Both companies also agreed not to use commercially sensitive data gathered through their app stores to confer an unfair advantage on their first‑party apps. For Apple, a further pledge addresses long‑running developer complaints about “interoperability” with iOS features. The company will consider requests for access to key device capabilities where reasonable and safe—an area that could encompass technologies like near-field communication for tap‑to‑pay, expanded default app settings, or broader access to browser engines and system APIs.
These are not mere promises of better behavior; they are conduct commitments that the regulator can monitor and enforce. Under the UK regime, breaches can attract penalties that scale with global turnover, giving the rules real teeth.
Transparency Metrics Developers Have Wanted
Perhaps the biggest immediate win for developers is mandated transparency. Apple and Google will provide the CMA with data—set to be made public—on the share of app submissions approved, rejected, and appealed, the time taken for reviews, and the volume and outcomes of complaints. They will also disclose interoperability requests and whether those requests were granted or denied.

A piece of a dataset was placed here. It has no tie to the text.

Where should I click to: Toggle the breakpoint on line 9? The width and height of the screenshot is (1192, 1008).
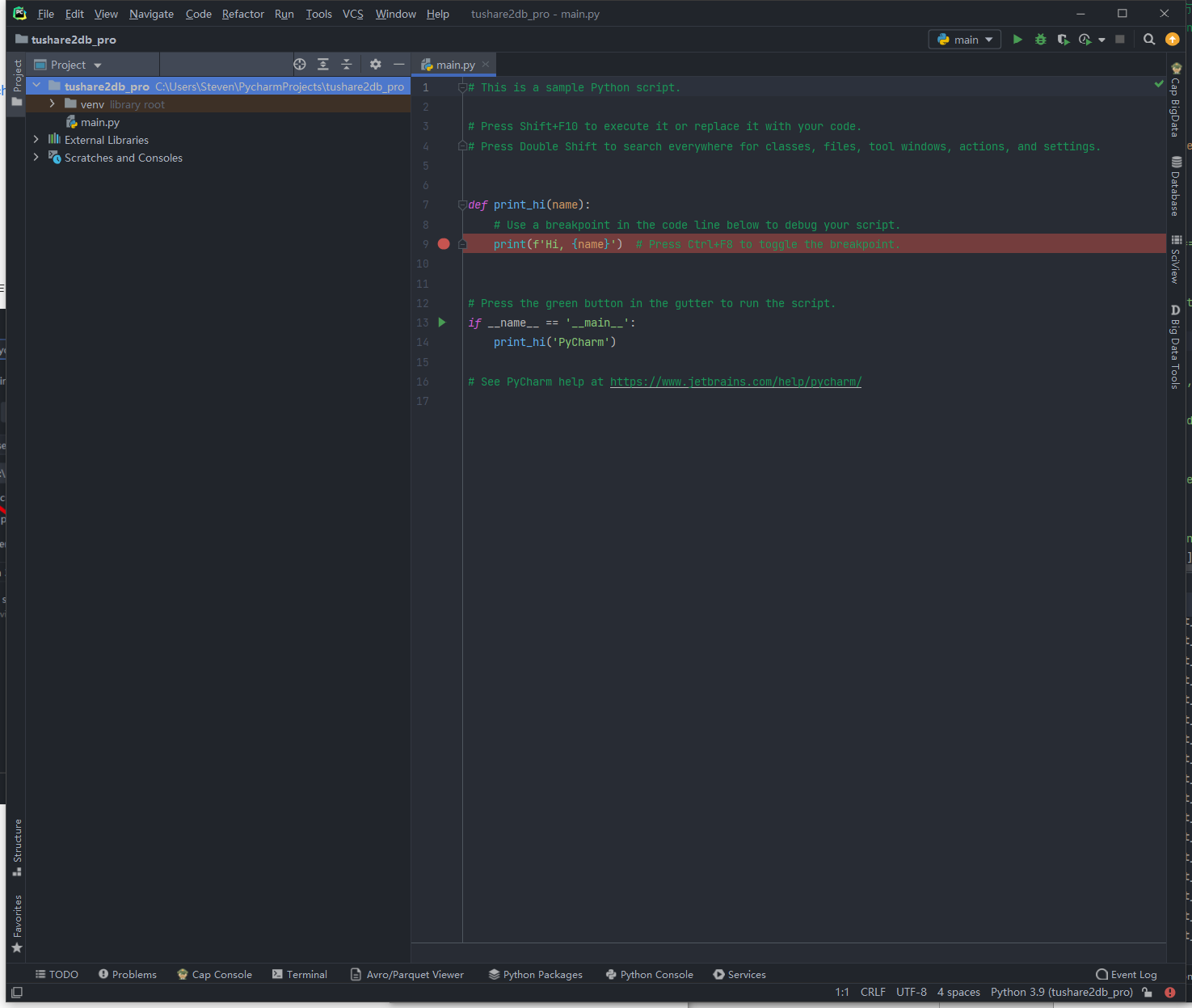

For small studios and subscription services that have long described unpredictable review timelines and opaque decisions, standardized reporting across both app stores could become a powerful benchmarking tool. If review queues grow, if appeal success rates drop, or if particular categories see anomalously high rejection rates, the data should make it visible—and actionable for the regulator.
Global Pressure and Precedents Shaping App Store Rules
The UK commitments arrive as platform rules face worldwide scrutiny. In the EU, the Digital Markets Act pushed Apple to permit alternative app distribution and non‑WebKit browser engines for EU users, and led to commitments to open iPhone NFC for third‑party wallets following an antitrust probe by the European Commission. Google, meanwhile, has adjusted billing and distribution terms in several jurisdictions following regulatory actions and court cases, including competition enforcement in South Korea and litigation in the United States.

The CMA’s approach complements these moves but is tailored to the UK market. By anchoring fairness obligations to measurable outcomes—review objectivity, ranking integrity, and data firewalls—it reduces the scope for cosmetic compliance. It also recognizes that the app stores are gatekeepers for nearly all smartphone users, a duopoly the CMA previously described as giving the platforms exceptional control over discovery, monetization, and on‑device functionality.
What Changes Could Mean in Practice for UK Developers and Users
For developers, more predictable reviews and non‑discriminatory rankings could influence everything from launch calendars to investor confidence. Consider categories where the platforms compete directly—music streaming, cloud gaming, browsers, and payments. A level review process and algorithmic neutrality reduce the risk that a platform rival quietly slides down search results or faces stricter policy interpretation.
Interoperability commitments are equally consequential. If developers can access device capabilities on equal footing, services like contactless payments, advanced web features, or alternative app catalogs can compete on product quality, not permission asymmetries. Consumer benefits could follow—more choice, faster innovation, and potentially lower prices as distribution costs and friction fall—balanced against ongoing platform security responsibilities.
The Open Questions on Enforcement and Interoperability
The impact will depend on implementation details that matter in the weeds. How will “fair, objective, and transparent” reviews be audited? What documentation will developers receive when an app is rejected, and will ranking systems be independently assessed for self‑preferencing? How broadly will Apple interpret “interoperable access” to iOS features, and will Google erect meaningful data firewalls between Play Store analytics and its own apps and services?
The CMA says it will publish the incoming app store data and continue to engage with the industry. Apple and Google have publicly welcomed the process, signaling a willingness to work within the UK’s framework. With potential fines that can reach up to 10% of worldwide revenue for non‑compliance, the enforcement backdrop is clear. The next milestone is not the announcement—it’s whether the numbers, and developer experiences on the ground, show that app store fairness is measurably improving.